作为自在之物的意欲,是构成一切生物的共同材料,是事物的普遍元素。意欲是我们与所有人,甚至与动物和其他更加低级的存在形态都共同拥有的东西。在意欲方面,我们和万物是一样的,只要它们充满着意欲。在另一方面,一种生物赖以优越于另一种生物,一个人赖以优越于另一个人的却是认识力。因此,我们要表现出来的东西应该尽可能地局限于认识力方面,只有认识力才可以显现出来。这是因为意欲既然是我们共有的东西,那它就是所谓俗。的东西。根据这一道理,意欲的每一次激烈显现都是“俗”,也就是说,它使我们降格为种属的一个纯粹标本、范例而已,正是在这个时候我们显示了种属的特征。因此,所有的愤怒都是俗;所有的纵情狂欢、所有的仇恨和恐惧,一句话,每一种情绪,亦即每一意欲的活动,当它变得那样强烈,以致在我们的意识里远远地压倒了认识力,使我们变得更像是一个意欲着的生物,而不是一个认识着的人——在这时候,我们就都是俗。一旦屈从于诸如此[117]类的情绪活动,哪怕是最伟大的认识天才也会变成一个最普通的凡俗之人。相比之下,谁要是希望成为超凡脱俗,亦即伟大,那他就绝对不能允许意欲占据优势的活动完全占据他的意识,哪怕他受到极大的诱惑要这样做。例如,他必须察觉到别人对自己憎恨、仇视的态度,但又能够不为所动。确实没有比这一迹象更能确切无误地显示出一个人的伟大:对任何敌对的、侮辱性的话语都能够无动于衷,只是把这些东西,正如其他无数的错误一样,归之于说话者肤浅的认识力;因此也就是察觉到这些东西,但却丝毫不受影响。
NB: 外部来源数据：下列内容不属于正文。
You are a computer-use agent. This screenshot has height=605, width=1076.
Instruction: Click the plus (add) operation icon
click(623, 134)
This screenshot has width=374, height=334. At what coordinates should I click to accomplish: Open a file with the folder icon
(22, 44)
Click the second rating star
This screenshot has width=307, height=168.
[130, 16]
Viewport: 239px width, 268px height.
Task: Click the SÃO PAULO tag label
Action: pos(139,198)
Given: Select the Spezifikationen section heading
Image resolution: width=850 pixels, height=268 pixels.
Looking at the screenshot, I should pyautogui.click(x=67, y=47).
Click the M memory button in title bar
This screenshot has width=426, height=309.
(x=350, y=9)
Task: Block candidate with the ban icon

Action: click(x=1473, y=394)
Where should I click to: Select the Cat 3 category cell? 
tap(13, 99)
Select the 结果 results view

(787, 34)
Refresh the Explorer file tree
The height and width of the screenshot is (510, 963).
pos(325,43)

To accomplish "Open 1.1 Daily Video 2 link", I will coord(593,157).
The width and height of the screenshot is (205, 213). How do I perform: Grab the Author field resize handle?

由此我们也就理解了格拉西安[6]所说的话,“没有什么比让人家发现自己毕竟只是一个常人更加降低自己的身份。”

根据以上所言,我们必须隐藏起自己的意欲,就像我们不得不隐藏起自己的生殖器一样,虽然这二者都是我们本质的根源。我们应该只让我们的认识力显现出来,犹如我们只露出自己的脸。否则,我们就会变得凡俗。

甚至在戏剧——它们专门和惟一的主题就是激情和情绪——意欲的表现仍会轻易变得俗不可耐。这点尤其见之于法国的悲剧作品。它们的作者除了描绘激情就再没有更高的目标了。他们时而营造出一种可笑、愚蠢的怜悯,时而又写出一些简短的俏皮、挖苦的话语,目的就是借助这些幌子以掩盖其主题的低俗。在看到由着名的拉切尔小姐扮演的苏格兰女王玛丽?斯图尔特,对着英格兰女王伊丽莎白大发脾气的一幕时,尽管拉切尔小姐的演技很出色,但我还是想起了市场上的女鱼贩子。由于这样的表现手法,最后的一幕送别也同样失去了一切崇高的成分,也就是说,真正悲剧性的、法国人没有半点认识的东西。同一个角色却由意大利女演员丽斯托利[118]表演得异常出色,因为意大利人和德国人尽管在其他方面存在着巨大的差异,但对于在艺术中什么才是深刻、严肃和真实的东西却有着相同的感觉,因此他们和处处暴露出缺乏这类感情的法国人恰成对照。戏剧中的高贵,亦即超凡、脱俗和崇高、壮美,首先就是经由认识力——它与意欲互相对立——而产生;认识力自由地翱翔在意欲的活动之上,它甚至把意欲的活动也当作审视、考察的材料。莎士比亚的戏剧尤其让我们看到了这一点,特别是《哈姆莱特》一剧。那么,如果认识力上升至这样的高度:领悟到了所有的渴望与争斗都是毫无意义,并由此取消了意欲本身,那这一戏剧就有了真正意义上的悲剧性,因此也就是真正的崇高和壮美。这悲剧也就达到了它的最高目标。

35

我们的智力能够集中其力度,抑或松懈、无力,决定了生活呈现在我们眼里的样子。如果我们的智力属于前一种情况,那生活就会显得短暂、渺小和匆匆即逝;生活中没有什么事情值得我们为之激动,相反,一切都是无足轻重的,甚至快乐、财富和名声也是这样。我们对生活甚至会形成这样的看法:无论一个人如何遭受过失败,他也不会真的在这方面失去很多。但如果智力属于后一种情形,那在这种智力的审视下,生活就反而显得漫长和重要,一切都是马虎不得,但又充满艰难,我们因此全身心地投入其中以争取快乐,跃跃欲试地要大展一番拳脚,并确保占有[119]从搏斗中获得的战利品。对生活的后一种看法是形而下的,亦即格拉西安所说的“对生活太过认真”。而前一种观点却是超验和形而上的,对此奥维德的“一切并不那么重要”(《变形记》)是不错的表达。但柏拉图的这一句话把这种观点表达得更好:“没有什么人、事值得我们为它如此烦心。”